- Born: Grace Olusola Omitowo
- Occupation: Pathologist
- Awards: Fellow of the African Academy of Sciences (2019); Fellow of the Nigerian Academy of Science (2020);

Academic background
- Alma mater: University of Ife; University of Ibadan;

Academic work
- Discipline: Pharmacology
- Sub-discipline: Antimalarial medication
- Institutions: University of Ibadan

= Grace Gbotosho =

Nigerian pharmacologist

Grace Olusola Gbotosho (née Omitowo) is a Nigerian pharmacologist who specialises in the pharmacodynamics and pharmacokinetics of antimalarial medication. She is a senior lecturer at the University of Ibadan College of Medicine's Department of Pharmacology and Therapeutics.

==Biography==
Grace Olusola Gbotosho (née Omitowo), was educated at the University of Ife (where she got a bachelor's degree in pharmacology with honours in 1985) and University of Ibadan (where she got a MSc in Pharmacology in 1991 and a PhD in Pharmacology and Therapeutics in 2000) and at the UCL School of Pharmacy. In April 1995, she joined the University of Ibadan academic staff as a lecturer, before being promoted to senior lecturer in October 1999. She currently works at the University's Department of Pharmacology and Therapeutics.

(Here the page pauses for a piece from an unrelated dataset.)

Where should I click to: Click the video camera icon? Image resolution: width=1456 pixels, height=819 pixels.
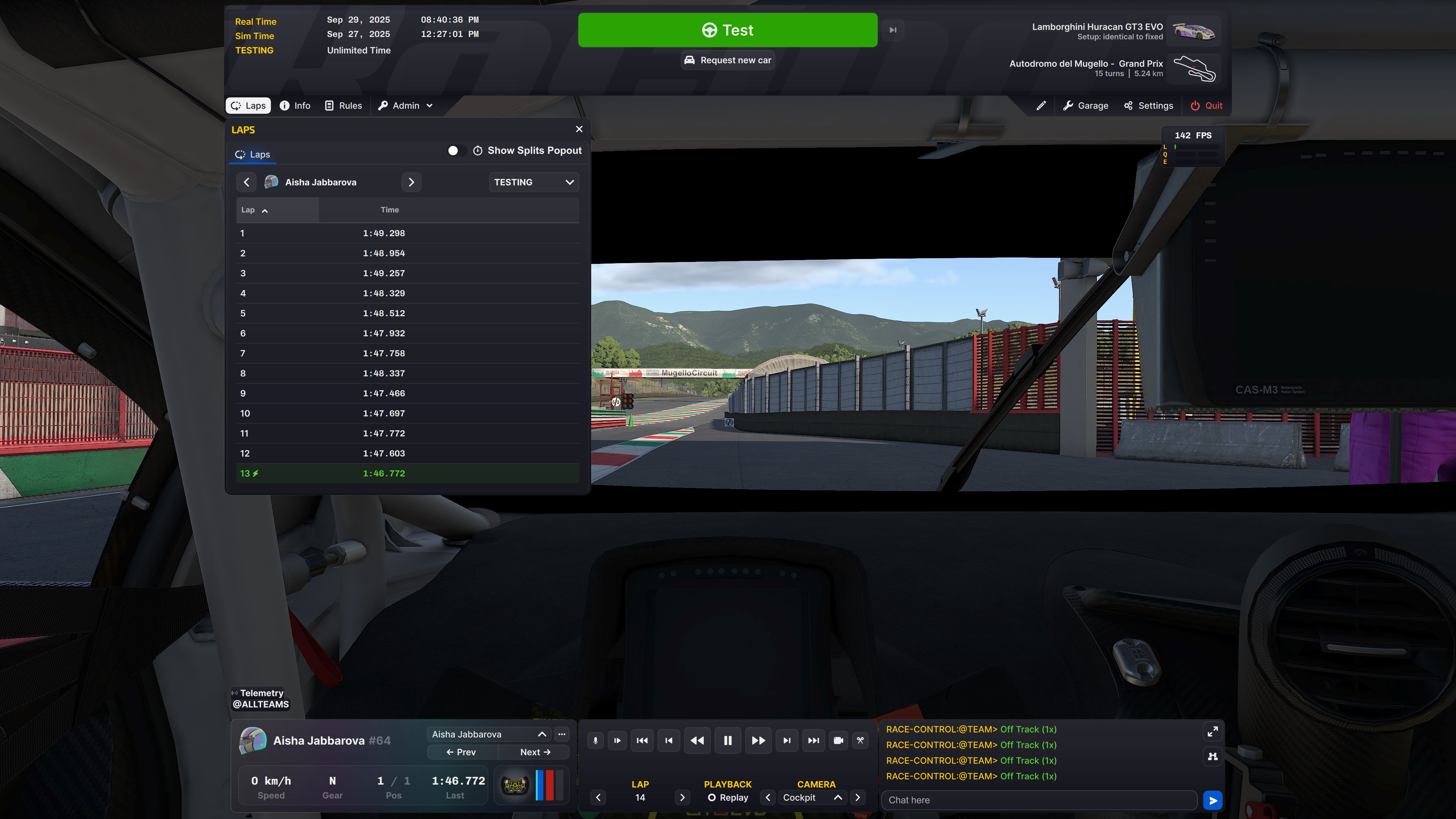tap(838, 741)
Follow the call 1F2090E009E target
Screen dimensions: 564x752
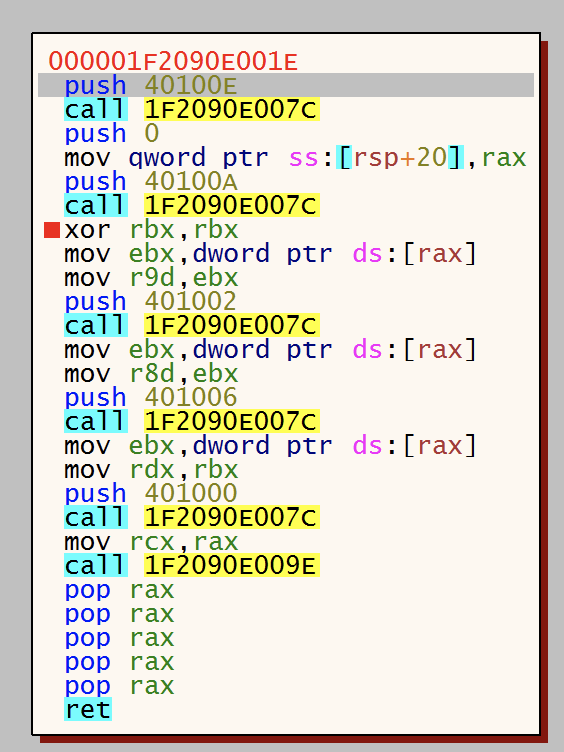231,565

As a researcher, she specialises in the pharmacodynamics and pharmacokinetics of antimalarial medication. She is an editorial board member at the African Journal of Biomedical Sciences, African Journal of Medicine and Medical Sciences, and Journal of Public Health and Epidemiology. She is a member of the Pharmaceutical Society of Nigeria and the American Society of Tropical Medicine and Hygiene. She has had several temporary advisor appointments with the World Health Organization.

In February 2023, during a lecture at the University of Ibadan, Gbotosho warned that the therapeutic efficacy of artemisinin-based combination therapies was deteriorating in children infected with malaria, especially artemether/lumefantrine, and voiced support for improvements to antimalarial treatment, particularly the creation of an "African Malaria School" and the removal of chloroquine from antimalarial drug rotation.

She was elected as a Fellow of the African Academy of Sciences in 2019 and as a Fellow of the Nigerian Academy of Science in 2020.